**Supplied material**
◇ ◇ ◇ ◇ ◇ ◇ ◇
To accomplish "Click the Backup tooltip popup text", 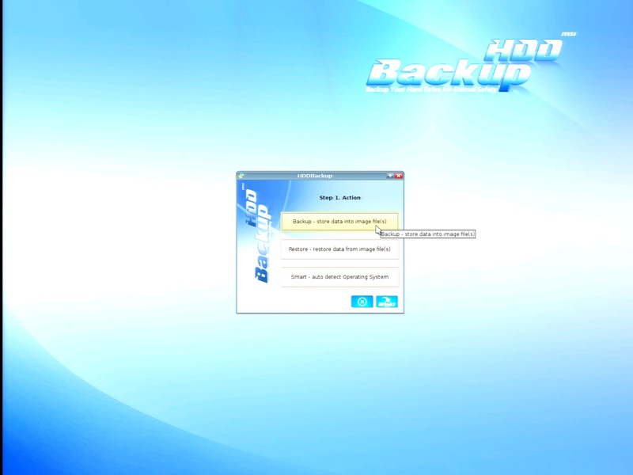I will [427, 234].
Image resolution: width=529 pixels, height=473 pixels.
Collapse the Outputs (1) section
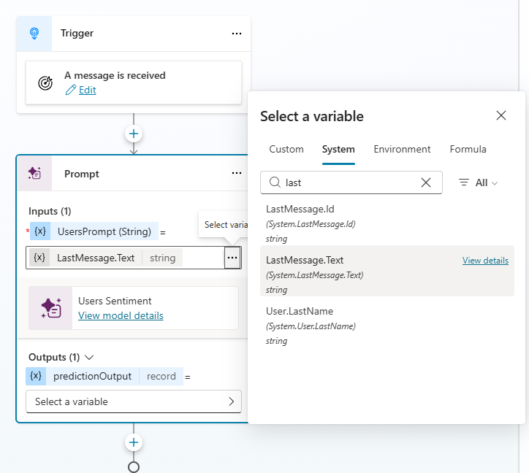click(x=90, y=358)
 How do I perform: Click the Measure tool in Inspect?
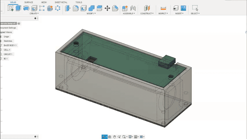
◇ ◇ ◇ ◇ ◇ ◇ ◇
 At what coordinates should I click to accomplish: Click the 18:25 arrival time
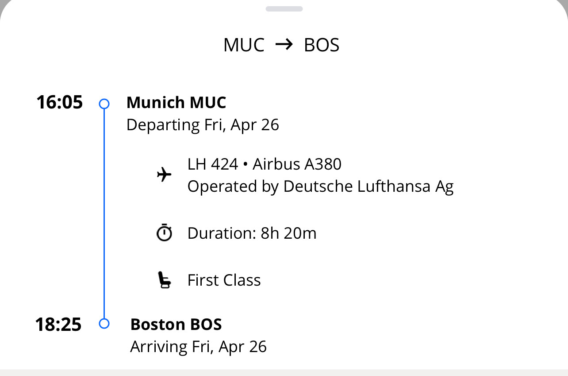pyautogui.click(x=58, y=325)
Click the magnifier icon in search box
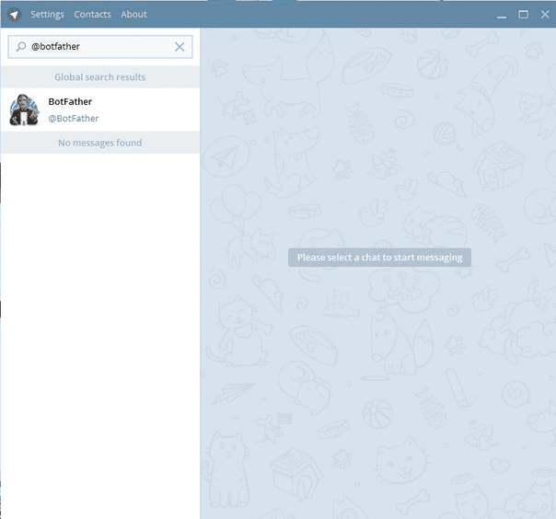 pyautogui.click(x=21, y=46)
◇ ◇ ◇ ◇ ◇ ◇ ◇
**Task objective**
Start at the line above containing "Image resolution: width=529" and stop at the line containing "How do I perform: Click": print those lines and everything between them exactly, but not the pictures.

**Output below**
Image resolution: width=529 pixels, height=473 pixels.
Collapse the Outputs (1) section
click(x=90, y=358)
 How do I perform: Click the Measure tool in Inspect?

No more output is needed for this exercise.